Thanks for sharing… and inverse complaining.

Great video!.. although I did think to myself, “he’s bloody crazy - flying in that much wind” :open_mouth:

I have to agree that many people moan and gripe about all sorts of issues… where like you, I am grateful and amazed that I have even been able to get a great quadcopter that does so much, but costs so little…
Def an inspirational post…

Loving your light set up Andre…

What you using, i’d love that on my 550

Although it was a cold windy day in the winter, I finally got to test my hexa in an open space. You’ll have to excuse parts of the video that were unfocused and shaky as my buddy was freezing and managed to flip off the auto-focus feature on the Canon camera. I don’t usually fly with gloves either but my hands were too cold to fly without them.

We tested Stabilize, Alt. Hold, and Loiter modes on the APM 3.1.2. The power system is the RC Timer HP2808-1080Kv motors, 10x5 carbon props, RTF32 ESCs, and two 4s 4AH packs in parallel. The white PVC tube under the batteries is my weight simulator for my GoPro camera and 3-axis gimbal.

Overall, I was very happy with the performance in these adverse conditions and hope that my next test is on a warmer sunny day!

vimeo.com/88542535

FYI - Just testing to see if you can embed a Vimeo video.
[vimeo]http://vimeo.com/88542535[/vimeo]

[quote=“delflies”]Loving your light set up Andre…
What you using, i’d love that on my 550[/quote]

That’s a microcontroller board made by me (for my business) that provides multiple interfaces in and out with mavlink data being passed to and from different payloads , and HoTT, the lights are just a minor extra for status monitoring.

Regards
André

Thanks Andre. I have passed your comments onto the dev team.

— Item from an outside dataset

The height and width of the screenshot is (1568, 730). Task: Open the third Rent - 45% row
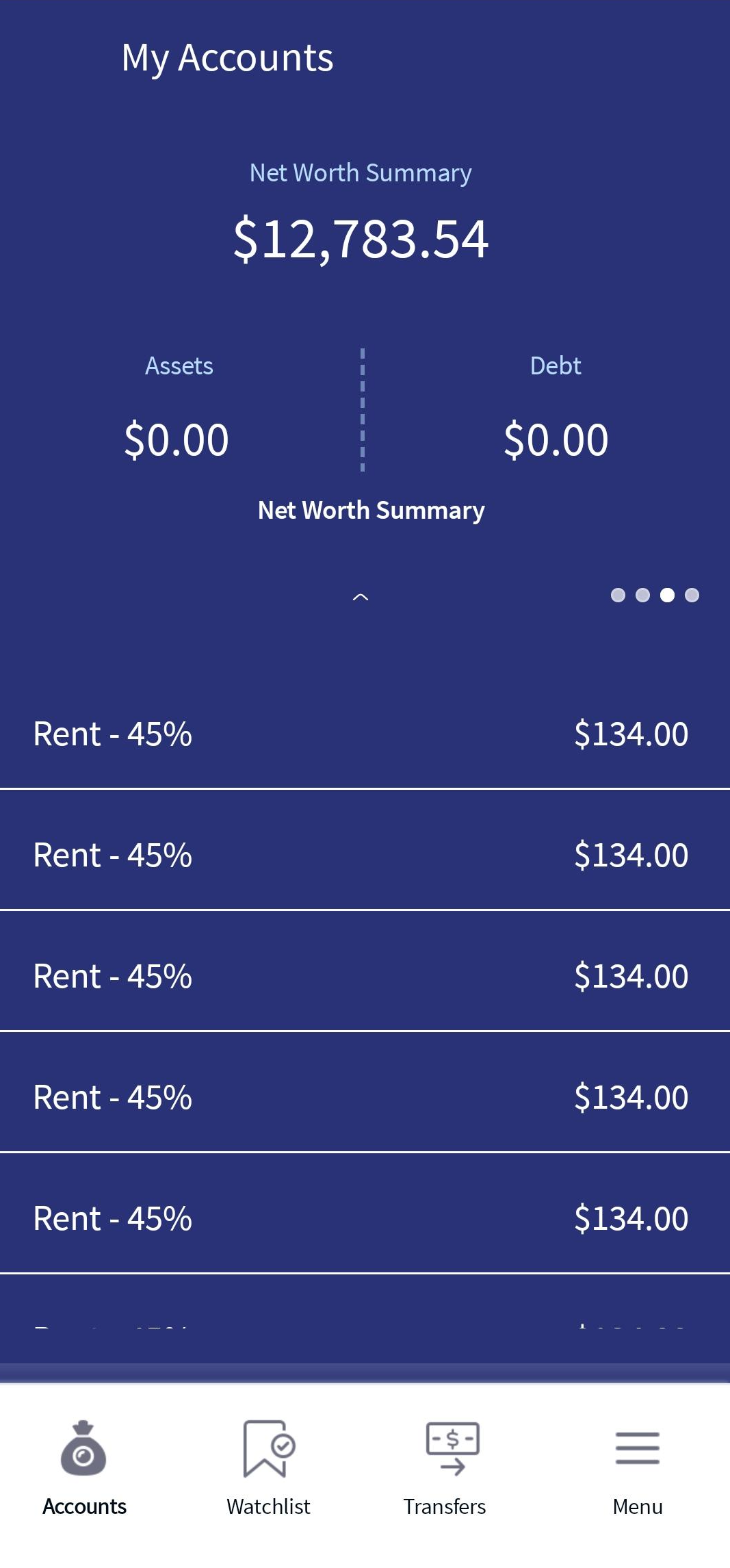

Really nice. great to see some positive feedback :slight_smile:

I was flying at Pebble beach last weekend and the wind was outrageous. I was getting 20mph with 25-30 gusts. When equipment on the ground starts to fly away on it’s own you know it’s bad. My Tarot 650 quad with APM flew in Loiter like it was on rails. I was really proud of it.
I flew an IRIS and the pitch limit of 30° was not enough to beat the wind. I had to up it to 50° to keep it from flying away.

Here is a video:
vimeo.com/88596262

Nice post Andre.

Jason, that looked really good. Really stable and no Jello. Was that the Tarot gimbal with a gopro or what? Can you show a photo of the quad? Looks like a good setup.

I started flying a year ago, built my first try with KK board and soon found I needed more. I built a HAL quad with APM and flew great first time out. The latest build is an RCT800 frame with APM and it flies rock solid in every imaginable condition that I dare to fly in. It is going to be used for Real State videography. Here is a test video with the dagon rider gimbal and the GoPro black, motors are Sunnysky 980 II and 1047 CF props. Thanks for starting this thread. And thanks for looking.

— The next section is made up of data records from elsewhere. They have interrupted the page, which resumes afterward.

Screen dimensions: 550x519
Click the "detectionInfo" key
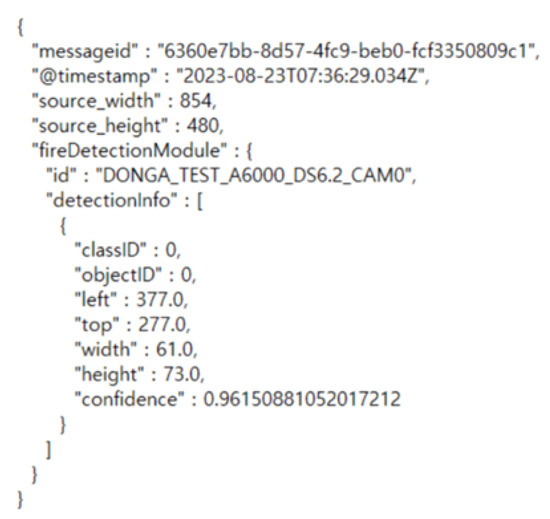point(112,201)
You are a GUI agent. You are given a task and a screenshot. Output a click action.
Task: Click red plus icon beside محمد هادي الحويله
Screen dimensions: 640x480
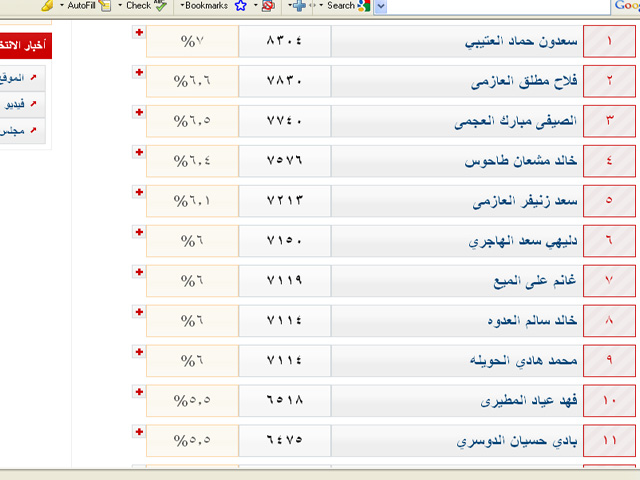tap(138, 352)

[youtube]https://www.youtube.com/watch?v=R05gSjkXxo0[/youtube]

Your flying is indeed impressive, as is the software making the flight possible. But to label posts by inexperienced users of a highly complex piece of equipment to a support forum seeking assistance as “clueless bitching and loud complaining” strikes me as a bit harsh. We were all clueless at one time, and to some extent I still am!

Ok, I do not even disagree with you. If you follow this(and the old) forum for a while, you’ll see that I spend some time helping people out.

So I do not aim at those decent, help seeking posts at all. - not even when when the cause is failure to RTFM.
I do, however, have those in mind - that start out with claiming huge software bugs, call Ardu* a unreliable platform, “threaten” about switching to *** platform (as if we care) and generally just use big words and cocky attitude to tell us how “unsuitable” or dangerous Ardu* is.